● MATERIAL FOR THIS EXERCISE
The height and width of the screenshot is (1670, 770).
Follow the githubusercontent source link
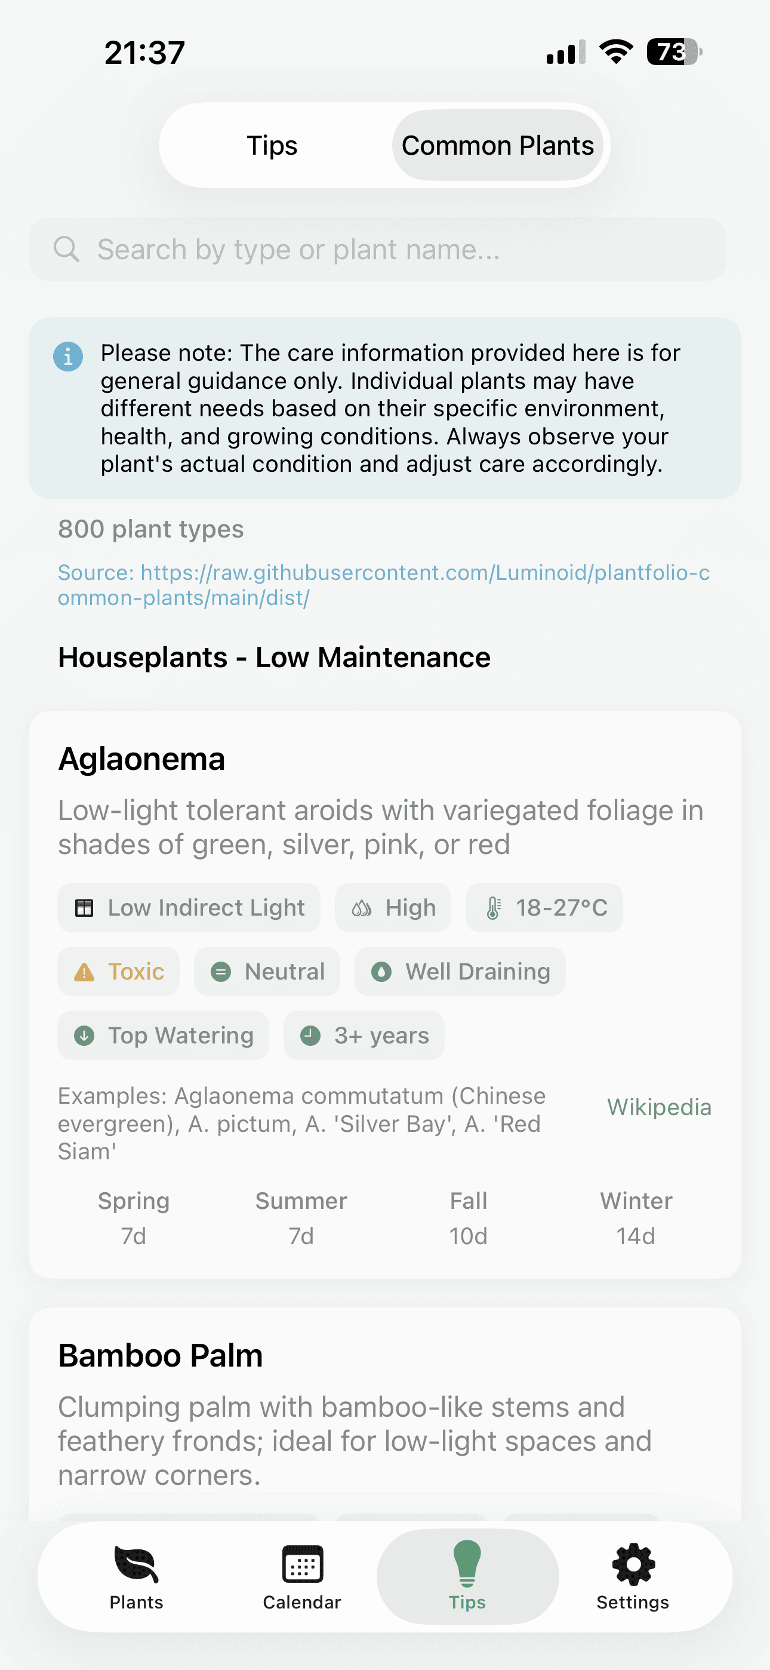(383, 585)
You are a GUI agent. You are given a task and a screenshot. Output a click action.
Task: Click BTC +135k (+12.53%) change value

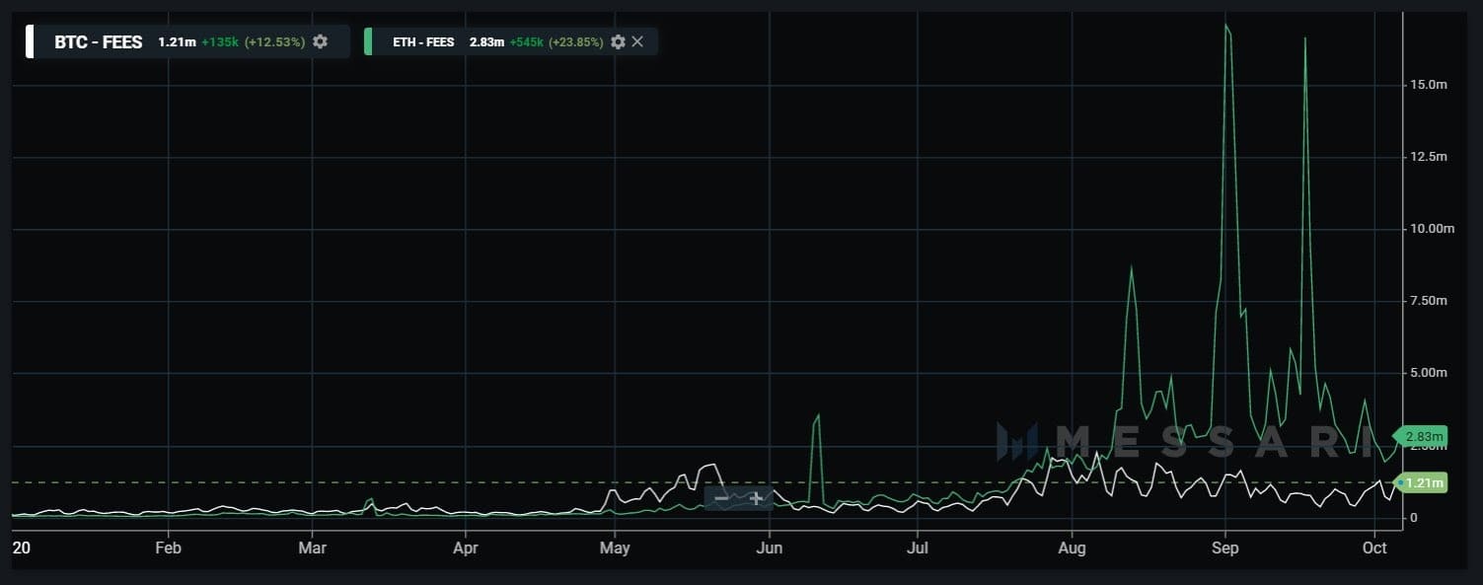coord(253,42)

● YOUR INSTRUCTIONS
Would you restate word for word each line from the one that holds "You are a GUI" to the end of the material, both ends included, without the pictures?

● OUTPUT FOR THIS EXERCISE
You are a GUI agent. You are given a task and a screenshot. Output a click action.
Task: Click BTC +135k (+12.53%) change value

coord(253,42)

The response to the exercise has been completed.